(Task instructions):
Which lines of the data below contain "button"? Please show them all.

(Records shown):
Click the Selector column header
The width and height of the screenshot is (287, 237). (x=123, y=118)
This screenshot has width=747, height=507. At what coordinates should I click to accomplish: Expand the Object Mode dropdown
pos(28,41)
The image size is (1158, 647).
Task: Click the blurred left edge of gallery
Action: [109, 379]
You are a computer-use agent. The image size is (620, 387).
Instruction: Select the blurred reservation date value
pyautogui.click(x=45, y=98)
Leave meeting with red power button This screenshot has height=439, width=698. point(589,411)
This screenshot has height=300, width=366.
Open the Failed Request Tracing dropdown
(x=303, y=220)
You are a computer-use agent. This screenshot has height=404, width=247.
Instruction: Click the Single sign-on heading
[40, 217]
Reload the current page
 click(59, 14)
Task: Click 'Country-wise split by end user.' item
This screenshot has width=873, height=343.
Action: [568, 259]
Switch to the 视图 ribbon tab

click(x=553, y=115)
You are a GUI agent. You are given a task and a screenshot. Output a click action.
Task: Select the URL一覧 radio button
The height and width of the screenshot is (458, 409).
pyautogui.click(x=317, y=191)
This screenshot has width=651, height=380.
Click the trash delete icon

(Answer to the exercise):
Leave meeting with red power button This screenshot has height=439, width=698. point(589,411)
Task: Select the URL一覧 radio button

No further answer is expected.